Please rewrite only the rows from the one containing "Point to the string" through the end of the rows, requests included, adding 31 to every coordinate in the answers.

---------- SOURCE MATERIAL

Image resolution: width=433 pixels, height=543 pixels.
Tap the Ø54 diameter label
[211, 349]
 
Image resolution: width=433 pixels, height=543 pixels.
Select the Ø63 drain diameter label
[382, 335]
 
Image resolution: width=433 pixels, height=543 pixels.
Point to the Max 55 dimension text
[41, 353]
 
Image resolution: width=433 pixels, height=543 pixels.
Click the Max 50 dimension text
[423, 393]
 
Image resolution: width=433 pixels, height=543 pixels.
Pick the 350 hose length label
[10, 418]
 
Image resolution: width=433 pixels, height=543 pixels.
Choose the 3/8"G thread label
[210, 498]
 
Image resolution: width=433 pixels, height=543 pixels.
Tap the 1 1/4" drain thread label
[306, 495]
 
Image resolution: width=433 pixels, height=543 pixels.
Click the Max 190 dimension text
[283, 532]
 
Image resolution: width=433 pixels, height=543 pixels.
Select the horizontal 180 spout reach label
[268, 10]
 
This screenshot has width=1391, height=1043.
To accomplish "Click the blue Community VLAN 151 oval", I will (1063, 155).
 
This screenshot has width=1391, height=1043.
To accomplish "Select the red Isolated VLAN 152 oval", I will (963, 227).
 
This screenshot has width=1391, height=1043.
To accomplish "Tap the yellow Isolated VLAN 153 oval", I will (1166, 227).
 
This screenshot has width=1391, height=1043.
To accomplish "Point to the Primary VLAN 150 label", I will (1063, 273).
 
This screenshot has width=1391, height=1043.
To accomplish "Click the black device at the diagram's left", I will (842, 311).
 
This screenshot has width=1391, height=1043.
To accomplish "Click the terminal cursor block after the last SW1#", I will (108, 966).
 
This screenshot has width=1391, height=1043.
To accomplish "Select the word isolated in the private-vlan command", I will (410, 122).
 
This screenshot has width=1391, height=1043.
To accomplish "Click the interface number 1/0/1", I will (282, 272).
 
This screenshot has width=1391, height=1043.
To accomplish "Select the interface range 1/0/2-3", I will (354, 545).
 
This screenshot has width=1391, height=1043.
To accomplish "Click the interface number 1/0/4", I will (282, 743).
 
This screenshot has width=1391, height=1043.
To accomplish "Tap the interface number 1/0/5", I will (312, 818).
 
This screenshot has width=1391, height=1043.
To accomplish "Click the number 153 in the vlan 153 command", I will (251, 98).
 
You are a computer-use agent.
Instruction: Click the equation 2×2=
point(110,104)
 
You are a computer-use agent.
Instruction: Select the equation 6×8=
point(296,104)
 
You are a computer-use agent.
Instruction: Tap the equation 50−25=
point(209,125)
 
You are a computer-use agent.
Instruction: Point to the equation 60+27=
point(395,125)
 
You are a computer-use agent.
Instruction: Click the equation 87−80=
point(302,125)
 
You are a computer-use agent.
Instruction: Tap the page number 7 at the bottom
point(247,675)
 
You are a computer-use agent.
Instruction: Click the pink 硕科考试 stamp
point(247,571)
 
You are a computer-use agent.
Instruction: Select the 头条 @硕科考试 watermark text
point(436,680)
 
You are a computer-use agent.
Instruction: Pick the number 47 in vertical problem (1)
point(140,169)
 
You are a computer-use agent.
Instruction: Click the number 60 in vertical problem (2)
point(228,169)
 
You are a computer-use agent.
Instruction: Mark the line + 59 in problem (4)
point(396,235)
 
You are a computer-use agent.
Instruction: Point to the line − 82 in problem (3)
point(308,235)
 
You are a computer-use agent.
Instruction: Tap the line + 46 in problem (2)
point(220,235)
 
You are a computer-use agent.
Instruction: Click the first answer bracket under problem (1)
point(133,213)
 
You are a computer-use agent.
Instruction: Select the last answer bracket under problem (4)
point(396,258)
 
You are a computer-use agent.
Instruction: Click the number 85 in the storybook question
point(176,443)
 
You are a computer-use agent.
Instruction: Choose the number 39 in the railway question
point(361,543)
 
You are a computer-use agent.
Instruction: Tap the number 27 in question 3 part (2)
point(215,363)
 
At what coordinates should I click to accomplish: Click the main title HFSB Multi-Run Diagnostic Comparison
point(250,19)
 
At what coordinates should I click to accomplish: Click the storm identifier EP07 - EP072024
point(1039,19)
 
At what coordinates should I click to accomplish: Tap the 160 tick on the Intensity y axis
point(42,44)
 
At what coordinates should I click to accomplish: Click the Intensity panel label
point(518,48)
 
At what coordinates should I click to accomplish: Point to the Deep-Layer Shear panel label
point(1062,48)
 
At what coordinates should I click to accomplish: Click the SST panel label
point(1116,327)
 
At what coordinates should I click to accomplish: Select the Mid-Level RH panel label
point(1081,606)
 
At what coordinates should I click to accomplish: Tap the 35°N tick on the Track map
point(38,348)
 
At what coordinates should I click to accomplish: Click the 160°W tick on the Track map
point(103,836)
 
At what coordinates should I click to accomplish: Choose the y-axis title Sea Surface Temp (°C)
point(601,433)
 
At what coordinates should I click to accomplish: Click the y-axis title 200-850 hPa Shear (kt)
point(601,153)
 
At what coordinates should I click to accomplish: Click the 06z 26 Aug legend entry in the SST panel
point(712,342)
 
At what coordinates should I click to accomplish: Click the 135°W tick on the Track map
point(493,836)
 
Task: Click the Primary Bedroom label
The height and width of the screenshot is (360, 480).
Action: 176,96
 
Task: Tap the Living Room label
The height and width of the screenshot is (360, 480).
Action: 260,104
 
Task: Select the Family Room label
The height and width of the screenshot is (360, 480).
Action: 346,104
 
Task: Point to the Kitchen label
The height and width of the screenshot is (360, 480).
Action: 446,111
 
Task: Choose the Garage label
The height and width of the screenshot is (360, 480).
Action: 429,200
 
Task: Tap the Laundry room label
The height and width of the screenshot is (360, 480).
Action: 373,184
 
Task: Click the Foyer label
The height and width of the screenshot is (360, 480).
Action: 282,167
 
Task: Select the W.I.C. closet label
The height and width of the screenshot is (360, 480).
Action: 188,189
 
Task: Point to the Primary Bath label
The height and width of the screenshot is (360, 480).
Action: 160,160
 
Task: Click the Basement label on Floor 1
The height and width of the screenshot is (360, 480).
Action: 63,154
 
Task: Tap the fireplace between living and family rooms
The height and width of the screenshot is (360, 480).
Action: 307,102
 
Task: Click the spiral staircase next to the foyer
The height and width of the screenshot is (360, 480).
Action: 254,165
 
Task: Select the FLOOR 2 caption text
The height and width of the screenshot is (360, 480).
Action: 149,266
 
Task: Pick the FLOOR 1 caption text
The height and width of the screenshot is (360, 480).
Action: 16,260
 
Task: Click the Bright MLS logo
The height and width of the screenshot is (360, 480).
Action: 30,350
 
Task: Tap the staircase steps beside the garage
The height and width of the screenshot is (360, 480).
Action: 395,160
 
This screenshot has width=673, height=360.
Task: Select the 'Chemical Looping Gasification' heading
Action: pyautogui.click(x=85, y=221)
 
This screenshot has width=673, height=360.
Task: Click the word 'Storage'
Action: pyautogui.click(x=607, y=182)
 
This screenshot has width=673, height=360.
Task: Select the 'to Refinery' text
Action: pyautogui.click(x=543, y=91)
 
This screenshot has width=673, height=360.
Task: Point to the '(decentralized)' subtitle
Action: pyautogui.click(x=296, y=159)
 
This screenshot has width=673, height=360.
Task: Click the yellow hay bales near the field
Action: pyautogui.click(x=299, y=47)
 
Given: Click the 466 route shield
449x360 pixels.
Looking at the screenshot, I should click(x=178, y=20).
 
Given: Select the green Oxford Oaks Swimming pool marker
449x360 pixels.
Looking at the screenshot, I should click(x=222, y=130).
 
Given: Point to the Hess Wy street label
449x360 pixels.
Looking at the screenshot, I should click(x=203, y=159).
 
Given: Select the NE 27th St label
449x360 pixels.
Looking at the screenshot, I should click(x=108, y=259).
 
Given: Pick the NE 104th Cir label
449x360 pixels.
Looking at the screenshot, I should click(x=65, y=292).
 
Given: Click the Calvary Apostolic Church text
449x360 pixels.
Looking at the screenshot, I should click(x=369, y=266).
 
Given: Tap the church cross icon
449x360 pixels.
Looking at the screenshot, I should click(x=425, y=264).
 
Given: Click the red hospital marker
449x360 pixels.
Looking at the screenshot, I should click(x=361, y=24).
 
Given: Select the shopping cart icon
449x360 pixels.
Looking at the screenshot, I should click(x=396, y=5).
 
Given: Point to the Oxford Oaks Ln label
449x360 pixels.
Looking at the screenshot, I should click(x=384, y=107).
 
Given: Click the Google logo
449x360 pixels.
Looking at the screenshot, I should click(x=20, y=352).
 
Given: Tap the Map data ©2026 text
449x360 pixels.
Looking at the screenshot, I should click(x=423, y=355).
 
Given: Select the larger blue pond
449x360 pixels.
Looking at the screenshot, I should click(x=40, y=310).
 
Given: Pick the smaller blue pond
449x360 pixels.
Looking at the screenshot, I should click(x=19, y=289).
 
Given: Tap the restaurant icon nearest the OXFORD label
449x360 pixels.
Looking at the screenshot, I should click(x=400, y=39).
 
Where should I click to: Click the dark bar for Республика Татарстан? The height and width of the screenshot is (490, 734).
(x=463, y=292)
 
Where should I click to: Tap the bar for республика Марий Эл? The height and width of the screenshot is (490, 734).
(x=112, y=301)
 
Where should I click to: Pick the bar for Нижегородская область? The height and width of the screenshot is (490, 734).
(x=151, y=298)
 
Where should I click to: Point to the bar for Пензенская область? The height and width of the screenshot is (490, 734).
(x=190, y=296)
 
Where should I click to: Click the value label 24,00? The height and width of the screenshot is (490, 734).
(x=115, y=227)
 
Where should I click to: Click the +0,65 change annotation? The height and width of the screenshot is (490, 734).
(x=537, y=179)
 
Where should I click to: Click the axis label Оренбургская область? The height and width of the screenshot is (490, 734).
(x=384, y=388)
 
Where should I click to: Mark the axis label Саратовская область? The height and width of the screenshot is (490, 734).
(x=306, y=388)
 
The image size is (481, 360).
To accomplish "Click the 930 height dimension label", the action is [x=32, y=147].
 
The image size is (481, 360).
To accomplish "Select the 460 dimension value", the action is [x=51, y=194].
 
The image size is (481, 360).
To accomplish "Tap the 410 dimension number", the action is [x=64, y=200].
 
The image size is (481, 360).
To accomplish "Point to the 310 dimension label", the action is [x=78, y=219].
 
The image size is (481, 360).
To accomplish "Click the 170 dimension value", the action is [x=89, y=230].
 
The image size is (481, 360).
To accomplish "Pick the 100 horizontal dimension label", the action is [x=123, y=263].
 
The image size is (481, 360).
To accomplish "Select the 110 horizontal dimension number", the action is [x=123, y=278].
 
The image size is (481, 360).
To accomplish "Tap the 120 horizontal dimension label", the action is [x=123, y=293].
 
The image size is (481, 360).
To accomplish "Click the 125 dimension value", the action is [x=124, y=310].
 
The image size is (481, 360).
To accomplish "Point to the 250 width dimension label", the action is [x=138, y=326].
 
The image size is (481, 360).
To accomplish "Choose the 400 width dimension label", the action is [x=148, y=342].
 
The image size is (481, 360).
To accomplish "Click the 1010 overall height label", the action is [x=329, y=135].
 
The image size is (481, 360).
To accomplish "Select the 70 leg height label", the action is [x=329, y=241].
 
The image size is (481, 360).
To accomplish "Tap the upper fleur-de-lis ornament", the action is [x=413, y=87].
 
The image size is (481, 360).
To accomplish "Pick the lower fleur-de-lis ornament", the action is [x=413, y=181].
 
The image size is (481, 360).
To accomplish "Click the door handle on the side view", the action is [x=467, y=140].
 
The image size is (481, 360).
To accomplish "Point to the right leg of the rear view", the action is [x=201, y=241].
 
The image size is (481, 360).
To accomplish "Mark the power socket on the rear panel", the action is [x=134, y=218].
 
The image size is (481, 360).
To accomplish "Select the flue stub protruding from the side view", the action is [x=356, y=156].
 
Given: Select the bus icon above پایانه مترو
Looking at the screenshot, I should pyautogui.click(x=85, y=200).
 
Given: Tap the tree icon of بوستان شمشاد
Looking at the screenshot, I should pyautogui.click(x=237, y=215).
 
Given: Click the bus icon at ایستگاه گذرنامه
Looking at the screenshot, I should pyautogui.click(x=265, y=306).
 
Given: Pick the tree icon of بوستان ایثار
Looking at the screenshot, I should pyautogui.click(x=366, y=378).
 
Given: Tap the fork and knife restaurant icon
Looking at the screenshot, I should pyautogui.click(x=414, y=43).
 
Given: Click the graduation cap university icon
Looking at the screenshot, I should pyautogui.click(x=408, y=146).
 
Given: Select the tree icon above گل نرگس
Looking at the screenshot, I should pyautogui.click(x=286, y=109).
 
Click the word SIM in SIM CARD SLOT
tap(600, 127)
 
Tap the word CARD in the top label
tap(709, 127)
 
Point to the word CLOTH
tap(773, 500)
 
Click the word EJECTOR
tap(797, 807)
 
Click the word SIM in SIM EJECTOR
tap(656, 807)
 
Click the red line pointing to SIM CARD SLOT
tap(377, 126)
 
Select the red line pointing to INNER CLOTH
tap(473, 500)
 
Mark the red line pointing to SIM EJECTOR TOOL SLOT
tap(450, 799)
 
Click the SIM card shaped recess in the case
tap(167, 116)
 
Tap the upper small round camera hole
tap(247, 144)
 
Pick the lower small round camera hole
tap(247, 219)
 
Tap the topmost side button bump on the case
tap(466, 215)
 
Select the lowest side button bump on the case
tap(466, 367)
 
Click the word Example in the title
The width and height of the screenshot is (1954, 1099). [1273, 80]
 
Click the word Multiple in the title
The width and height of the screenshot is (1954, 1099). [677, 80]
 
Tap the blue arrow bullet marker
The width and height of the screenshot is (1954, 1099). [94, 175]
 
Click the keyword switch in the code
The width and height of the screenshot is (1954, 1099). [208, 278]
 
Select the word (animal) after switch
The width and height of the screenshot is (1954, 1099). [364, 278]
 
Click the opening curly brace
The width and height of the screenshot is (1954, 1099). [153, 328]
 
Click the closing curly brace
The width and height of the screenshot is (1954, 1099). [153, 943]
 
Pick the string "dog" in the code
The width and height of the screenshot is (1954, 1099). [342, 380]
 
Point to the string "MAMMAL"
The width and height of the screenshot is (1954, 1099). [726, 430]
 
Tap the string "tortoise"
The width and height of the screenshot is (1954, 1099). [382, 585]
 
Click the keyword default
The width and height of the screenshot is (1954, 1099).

--------------------

▸ **SOLUTION FOR THIS TASK**:
Point to the string "MAMMAL"
The width and height of the screenshot is (1954, 1099). [757, 461]
 
Tap the string "tortoise"
The width and height of the screenshot is (1954, 1099). [413, 616]
 
Click the keyword default
The width and height of the screenshot is (1954, 1099).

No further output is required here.